P M Dinil Prasad, 28, from Kannur, who won the award for his excellent performance in the fisheries sector, has been undertaking cage fish farming under the guidance of the CMFRI. Lured by the prospects of cage fish farming, he quit the job in the Indian Army and turned to cage aquaculture. While the CMFRI introduced a 15-cr project funded by the National Fisheries Development Board (NFDB) to set up 500 cage farming units in Kerala in 2018, Dinil Prasad was the first to receive a unit under the project and upon CMFRI’s guidance he launched the farming in Anjarakandi river in Kannur.

Mr Prasad was bestowed with the award that carried a purse of Rs. 1 lakh and a certificate for his tremendous achievement in cage fish farming with good harvest of pearl spot within a short span of three and half years. This was made possible with regular training and guidance imparted by the Mariculture Division of CMFRI headed by Dr Imelda Joseph. Presently, he undertakes farming of 7000 pearl spots in seven cages of 4-metre and at least 150 kg of yield is expected from each cage.

Along with cage fish farming, Dinil Prasad also runs a seed production unit of pearl spot and mussel farming. In addition, he provides consultancy service, including cage fabrication, site selection, species identification, etc. to those desiring to start cage fish farming. Around 75 cage culture units were launched in many parts of the Malabar region under Dinil’s consultancy.

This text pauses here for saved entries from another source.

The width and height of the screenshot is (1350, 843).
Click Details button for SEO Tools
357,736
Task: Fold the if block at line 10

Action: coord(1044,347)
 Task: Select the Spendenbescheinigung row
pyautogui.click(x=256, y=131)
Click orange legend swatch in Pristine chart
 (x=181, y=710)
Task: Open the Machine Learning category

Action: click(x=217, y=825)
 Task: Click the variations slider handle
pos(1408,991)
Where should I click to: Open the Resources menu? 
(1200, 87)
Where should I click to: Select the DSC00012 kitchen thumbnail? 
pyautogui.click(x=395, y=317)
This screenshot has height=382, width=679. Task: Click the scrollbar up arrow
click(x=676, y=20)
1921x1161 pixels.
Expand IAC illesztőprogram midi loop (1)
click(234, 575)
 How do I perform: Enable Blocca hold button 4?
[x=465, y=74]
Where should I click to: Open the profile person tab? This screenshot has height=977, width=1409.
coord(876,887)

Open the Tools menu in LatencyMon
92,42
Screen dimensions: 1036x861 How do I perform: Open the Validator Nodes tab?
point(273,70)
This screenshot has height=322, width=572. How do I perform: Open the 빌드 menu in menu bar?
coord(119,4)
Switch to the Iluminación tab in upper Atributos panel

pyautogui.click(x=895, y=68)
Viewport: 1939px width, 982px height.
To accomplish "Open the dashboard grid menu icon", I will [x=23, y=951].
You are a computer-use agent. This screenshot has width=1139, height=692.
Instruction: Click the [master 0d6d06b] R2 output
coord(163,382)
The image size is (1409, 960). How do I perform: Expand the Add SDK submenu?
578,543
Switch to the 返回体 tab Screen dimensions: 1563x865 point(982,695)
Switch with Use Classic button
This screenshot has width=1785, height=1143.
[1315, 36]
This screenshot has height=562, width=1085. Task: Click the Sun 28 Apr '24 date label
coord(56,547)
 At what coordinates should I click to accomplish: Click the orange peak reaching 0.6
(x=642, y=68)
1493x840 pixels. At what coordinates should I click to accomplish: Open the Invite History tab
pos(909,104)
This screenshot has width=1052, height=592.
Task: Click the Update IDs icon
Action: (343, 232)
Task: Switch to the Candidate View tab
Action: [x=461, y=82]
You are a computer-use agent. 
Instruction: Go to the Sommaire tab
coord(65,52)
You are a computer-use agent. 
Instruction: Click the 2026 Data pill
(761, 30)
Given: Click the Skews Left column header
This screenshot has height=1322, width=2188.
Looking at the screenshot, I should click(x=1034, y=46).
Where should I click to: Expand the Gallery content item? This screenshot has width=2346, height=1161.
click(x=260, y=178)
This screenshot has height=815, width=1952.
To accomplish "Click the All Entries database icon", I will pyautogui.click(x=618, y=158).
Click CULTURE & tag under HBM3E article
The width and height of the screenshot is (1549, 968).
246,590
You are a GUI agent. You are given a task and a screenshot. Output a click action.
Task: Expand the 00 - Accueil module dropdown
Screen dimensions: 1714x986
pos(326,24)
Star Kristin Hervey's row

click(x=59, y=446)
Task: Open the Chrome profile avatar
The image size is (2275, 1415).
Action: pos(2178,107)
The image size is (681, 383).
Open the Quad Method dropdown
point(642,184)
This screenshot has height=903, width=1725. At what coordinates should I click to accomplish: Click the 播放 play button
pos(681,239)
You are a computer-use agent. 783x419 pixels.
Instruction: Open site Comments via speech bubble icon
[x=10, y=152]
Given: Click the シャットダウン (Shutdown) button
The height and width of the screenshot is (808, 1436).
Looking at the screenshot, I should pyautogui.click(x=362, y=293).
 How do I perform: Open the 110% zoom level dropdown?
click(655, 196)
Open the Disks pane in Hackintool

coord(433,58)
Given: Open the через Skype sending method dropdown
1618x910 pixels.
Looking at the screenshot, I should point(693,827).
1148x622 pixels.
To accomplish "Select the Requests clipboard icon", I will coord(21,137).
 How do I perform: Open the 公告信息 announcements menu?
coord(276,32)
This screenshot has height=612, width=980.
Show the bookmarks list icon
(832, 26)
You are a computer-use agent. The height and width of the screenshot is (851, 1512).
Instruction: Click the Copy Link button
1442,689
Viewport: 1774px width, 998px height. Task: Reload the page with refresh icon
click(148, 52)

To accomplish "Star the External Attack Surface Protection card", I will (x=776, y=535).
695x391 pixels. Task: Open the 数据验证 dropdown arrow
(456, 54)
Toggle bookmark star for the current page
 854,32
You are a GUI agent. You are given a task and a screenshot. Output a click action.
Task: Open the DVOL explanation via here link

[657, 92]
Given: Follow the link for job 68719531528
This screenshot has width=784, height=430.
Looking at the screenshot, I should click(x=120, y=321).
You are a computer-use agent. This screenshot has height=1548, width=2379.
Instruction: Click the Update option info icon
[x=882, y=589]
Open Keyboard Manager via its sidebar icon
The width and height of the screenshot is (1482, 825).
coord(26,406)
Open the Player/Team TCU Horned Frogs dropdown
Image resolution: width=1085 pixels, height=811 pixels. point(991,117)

The young fish farmer said that his strong passion toward cage fish farming and determination were the secrets of his success. “At the initial stage, many people accused me of quitting a good job and starting an aquaculture enterprise. But, with the success of the venture, they lauded my efforts and willpower and more youngsters started approaching me to emulate this model”, he said adding that he is indebted to CMFRI’s support that was crucial to adopt this technology at its best and to secure his livelihood.

COVID restrictions never dampened his spirit as he took to social media to market his harvested crops. “Social media helped me a lot during the lockdown to reach the targeted consumers and sell the fish at a good price”, Dinil said.

CMFRI Director Dr A Gopalakrishan expressed his happiness over popularisation of its technology in a way that is highly beneficial to the society. “Cage fish farming is helping to increase domestic fish production in Kerala which is rich in water resources. It is hopeful that youngsters are increasingly taking up cage fish farming as their entrepreneurial initiative”, he said.